During our stay I became very sick, I was unable to eat and so went to the nearest A&E. They couldn’t find anything wrong, only offering me pain relief and a pregnancy test - which was negative - and I was free to go!
It was during this time I reluctantly started googling my symptoms, despite knowing it’s not a good thing to do. I googled:
I knew from my research I needed to go back to my GP and ask for a CA125 blood test. People are often negative about googling symptoms, but it saved my life.
I went back to my GP and said that I had all the signs of ovarian cancer and that I wanted a CA125 blood test. He examined my huge swollen tummy, but said due to my age they wouldn’t routinely offer the test. He subsequently left the room to find out if it was appropriate. Because I had mentioned ovarian cancer, they agreed to the blood test the following Monday.
After a very painful weekend, when I couldn’t eat, lie down and was becoming more breathless, I returned for the blood test. This time I asked to see a GP nurse who I felt knew me.
I said, “I think I have ovarian cancer, look at my stomach, this is not right” - I just wanted her to listen to me at this stage.
Fortunately she was quick to diagnose ascites (which is the accumulation of fluid in the tummy containing cancer cells) and I was referred to the acute medical ward at my local hospital. I took this picture to show how bad the bloating was - I wanted to raise awareness. I want women to see it.
Things progressed quite quickly from there and I had six litres of fluid drained from my abdomen. A CT scan revealed multiple tumours, the CA125 blood test was in its thousands. Although my ovaries were clear, I was initially diagnosed with Stage III ovarian cancer until a biopsy revealed it was likely primary peritoneal cancer, which is treated in the same way.
My initial reaction to the diagnosis was shock and disbelief. We were recovering as a family after our son’s illness, I had given up work while he was poorly, but as he had finally reached the maintenance phase of his treatment, things finally seemed to be settling down for us and I was even considering going back to work. But it was not meant to be.
I felt truly devastated and worried about my future.

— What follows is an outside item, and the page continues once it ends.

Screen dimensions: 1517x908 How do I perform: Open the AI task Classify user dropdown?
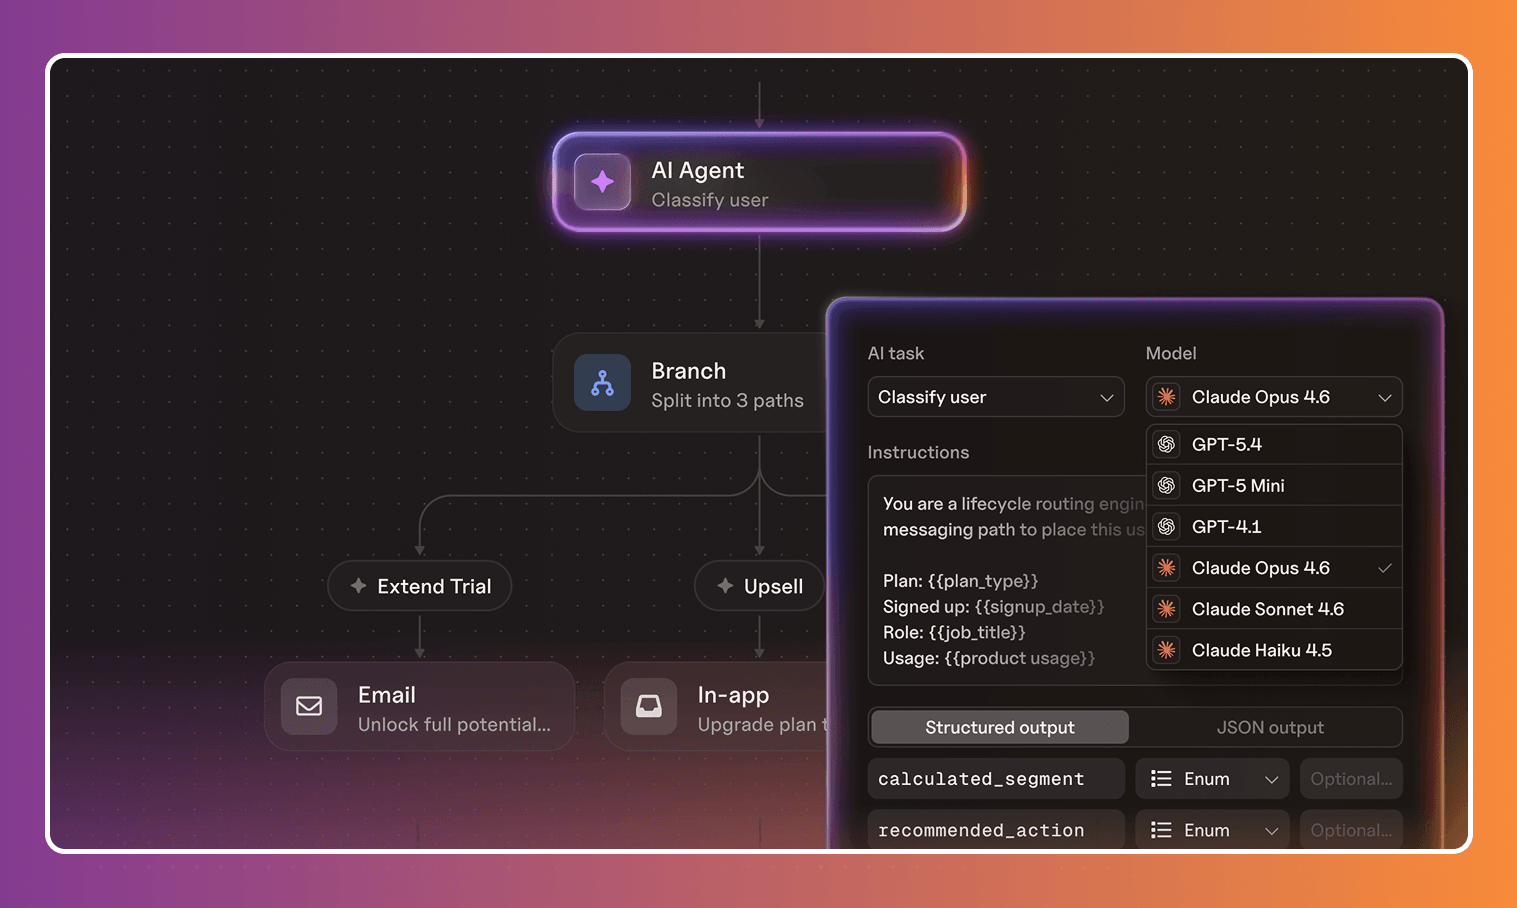coord(995,397)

Initially, I had four rounds of carboplatin and paclitaxel chemotherapy, but opted to delay surgery until January to spend Christmas with my family. I was lucky that the chemotherapy had shrunk the cancer enough to be offered specialist ‘ultra-radical’ surgery. This involved a 10-hour operation to remove all evidence of cancer. Surgeons operated on my spleen, pancreas, diaphragm, bowel, stomach and of course a full hysterectomy. I also had fluid in both lungs, which at that time didn’t appear to contain cancer cells.
My surgery was successful and I went on to receive a further three rounds of chemotherapy before finally receiving the fantastic news that there was ‘no evidence of disease’.
I decided with good advice from my oncology team to go away and enjoy my current status and enjoy time with my family and friends, and this I did!
Target Ovarian Cancer
During my treatment I was keen to find out as much information as possible, from clinical trials and coping with side effects of chemotherapy, to dealing with my mental health. My clinical nurse specialist is wonderful, along with my consultants, they never make me feel their time is limited.
Clinics are so busy and you often come away with more questions than you went in with. This is one of the many reasons that Target Ovarian Cancer is so good – you can get loads of information, under one umbrella, in your own time. I’m confident their evidence sources are reliable and that is important to me as I have a cancer that is particularly difficult to treat.
It’s a year since my original diagnosis and sadly I faced an early recurrence, meaning I am back on chemotherapy. However, I am determined to continue to raise awareness by sharing my symptoms. People don't like to talk about gynaecological cancers because there’s an element of embarrassment about treatment and its effects. My cancer is incurable – which is difficult to deal with – and while I’m not currently in the happy place I’d like to be, sharing my story means a lot to me.